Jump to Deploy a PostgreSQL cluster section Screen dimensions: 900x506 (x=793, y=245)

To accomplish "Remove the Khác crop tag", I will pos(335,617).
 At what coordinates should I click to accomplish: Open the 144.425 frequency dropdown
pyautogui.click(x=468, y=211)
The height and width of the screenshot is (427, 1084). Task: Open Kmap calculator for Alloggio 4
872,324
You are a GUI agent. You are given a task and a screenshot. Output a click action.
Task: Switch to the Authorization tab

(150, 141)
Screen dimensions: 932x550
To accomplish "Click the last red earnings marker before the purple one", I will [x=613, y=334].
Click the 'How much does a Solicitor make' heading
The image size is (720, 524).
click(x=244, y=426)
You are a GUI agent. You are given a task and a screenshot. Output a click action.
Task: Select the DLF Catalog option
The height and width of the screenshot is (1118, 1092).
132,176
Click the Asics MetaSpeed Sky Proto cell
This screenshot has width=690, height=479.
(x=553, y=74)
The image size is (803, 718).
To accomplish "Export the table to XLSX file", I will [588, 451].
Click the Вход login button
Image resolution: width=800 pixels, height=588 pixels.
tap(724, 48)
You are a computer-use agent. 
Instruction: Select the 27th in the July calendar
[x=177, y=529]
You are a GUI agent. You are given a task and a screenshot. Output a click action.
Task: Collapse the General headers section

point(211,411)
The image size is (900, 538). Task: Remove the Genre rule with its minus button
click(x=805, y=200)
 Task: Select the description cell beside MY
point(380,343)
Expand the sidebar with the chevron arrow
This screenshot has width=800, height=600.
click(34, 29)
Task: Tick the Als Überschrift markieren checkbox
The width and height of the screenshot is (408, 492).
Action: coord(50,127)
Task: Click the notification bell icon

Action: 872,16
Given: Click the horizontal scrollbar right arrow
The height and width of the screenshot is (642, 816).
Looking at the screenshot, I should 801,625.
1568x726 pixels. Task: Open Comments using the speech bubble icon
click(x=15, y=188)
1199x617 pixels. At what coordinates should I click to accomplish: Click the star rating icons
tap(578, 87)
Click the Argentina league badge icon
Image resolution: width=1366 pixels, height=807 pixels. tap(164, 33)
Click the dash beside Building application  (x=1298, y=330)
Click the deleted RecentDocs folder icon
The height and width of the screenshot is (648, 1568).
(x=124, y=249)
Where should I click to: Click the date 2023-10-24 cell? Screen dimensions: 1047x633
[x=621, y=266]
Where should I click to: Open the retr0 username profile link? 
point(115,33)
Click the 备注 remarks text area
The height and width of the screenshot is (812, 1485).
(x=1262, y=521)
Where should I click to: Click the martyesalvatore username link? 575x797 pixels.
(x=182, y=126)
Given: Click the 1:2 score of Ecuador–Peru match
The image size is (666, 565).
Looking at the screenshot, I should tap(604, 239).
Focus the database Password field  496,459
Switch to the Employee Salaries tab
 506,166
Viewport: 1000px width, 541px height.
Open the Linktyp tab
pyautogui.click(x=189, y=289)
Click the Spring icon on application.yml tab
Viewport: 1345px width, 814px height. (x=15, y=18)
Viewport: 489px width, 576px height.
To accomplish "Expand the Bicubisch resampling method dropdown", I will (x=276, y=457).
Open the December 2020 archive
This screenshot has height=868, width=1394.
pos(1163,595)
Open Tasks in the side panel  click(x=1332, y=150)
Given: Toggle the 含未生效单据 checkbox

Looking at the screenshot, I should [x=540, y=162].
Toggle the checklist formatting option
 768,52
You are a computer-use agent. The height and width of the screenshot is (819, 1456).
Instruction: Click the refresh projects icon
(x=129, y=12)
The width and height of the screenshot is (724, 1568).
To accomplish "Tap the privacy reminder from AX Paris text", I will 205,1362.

========

Task:
Every entry must be duplicated exactly as it stands.

Task answer:
Jump to Deploy a PostgreSQL cluster section Screen dimensions: 900x506 (x=793, y=245)

To accomplish "Remove the Khác crop tag", I will pos(335,617).
 At what coordinates should I click to accomplish: Open the 144.425 frequency dropdown
pyautogui.click(x=468, y=211)
The height and width of the screenshot is (427, 1084). Task: Open Kmap calculator for Alloggio 4
872,324
You are a GUI agent. You are given a task and a screenshot. Output a click action.
Task: Switch to the Authorization tab

(150, 141)
Screen dimensions: 932x550
To accomplish "Click the last red earnings marker before the purple one", I will [x=613, y=334].
Click the 'How much does a Solicitor make' heading
The image size is (720, 524).
click(x=244, y=426)
You are a GUI agent. You are given a task and a screenshot. Output a click action.
Task: Select the DLF Catalog option
The height and width of the screenshot is (1118, 1092).
132,176
Click the Asics MetaSpeed Sky Proto cell
This screenshot has width=690, height=479.
(x=553, y=74)
The image size is (803, 718).
To accomplish "Export the table to XLSX file", I will [588, 451].
Click the Вход login button
Image resolution: width=800 pixels, height=588 pixels.
tap(724, 48)
You are a computer-use agent. 
Instruction: Select the 27th in the July calendar
[x=177, y=529]
You are a GUI agent. You are given a task and a screenshot. Output a click action.
Task: Collapse the General headers section

point(211,411)
The image size is (900, 538). Task: Remove the Genre rule with its minus button
click(x=805, y=200)
 Task: Select the description cell beside MY
point(380,343)
Expand the sidebar with the chevron arrow
This screenshot has width=800, height=600.
click(34, 29)
Task: Tick the Als Überschrift markieren checkbox
The width and height of the screenshot is (408, 492).
Action: coord(50,127)
Task: Click the notification bell icon

Action: 872,16
Given: Click the horizontal scrollbar right arrow
The height and width of the screenshot is (642, 816).
Looking at the screenshot, I should 801,625.
1568x726 pixels. Task: Open Comments using the speech bubble icon
click(x=15, y=188)
1199x617 pixels. At what coordinates should I click to accomplish: Click the star rating icons
tap(578, 87)
Click the Argentina league badge icon
Image resolution: width=1366 pixels, height=807 pixels. tap(164, 33)
Click the dash beside Building application  (x=1298, y=330)
Click the deleted RecentDocs folder icon
The height and width of the screenshot is (648, 1568).
(x=124, y=249)
Where should I click to: Click the date 2023-10-24 cell? Screen dimensions: 1047x633
[x=621, y=266]
Where should I click to: Open the retr0 username profile link? 
point(115,33)
Click the 备注 remarks text area
The height and width of the screenshot is (812, 1485).
(x=1262, y=521)
Where should I click to: Click the martyesalvatore username link? 575x797 pixels.
(x=182, y=126)
Given: Click the 1:2 score of Ecuador–Peru match
The image size is (666, 565).
Looking at the screenshot, I should tap(604, 239).
Focus the database Password field  496,459
Switch to the Employee Salaries tab
 506,166
Viewport: 1000px width, 541px height.
Open the Linktyp tab
pyautogui.click(x=189, y=289)
Click the Spring icon on application.yml tab
Viewport: 1345px width, 814px height. (x=15, y=18)
Viewport: 489px width, 576px height.
To accomplish "Expand the Bicubisch resampling method dropdown", I will (x=276, y=457).
Open the December 2020 archive
This screenshot has height=868, width=1394.
pos(1163,595)
Open Tasks in the side panel  click(x=1332, y=150)
Given: Toggle the 含未生效单据 checkbox

Looking at the screenshot, I should [x=540, y=162].
Toggle the checklist formatting option
 768,52
You are a computer-use agent. The height and width of the screenshot is (819, 1456).
Instruction: Click the refresh projects icon
(x=129, y=12)
The width and height of the screenshot is (724, 1568).
To accomplish "Tap the privacy reminder from AX Paris text", I will 205,1362.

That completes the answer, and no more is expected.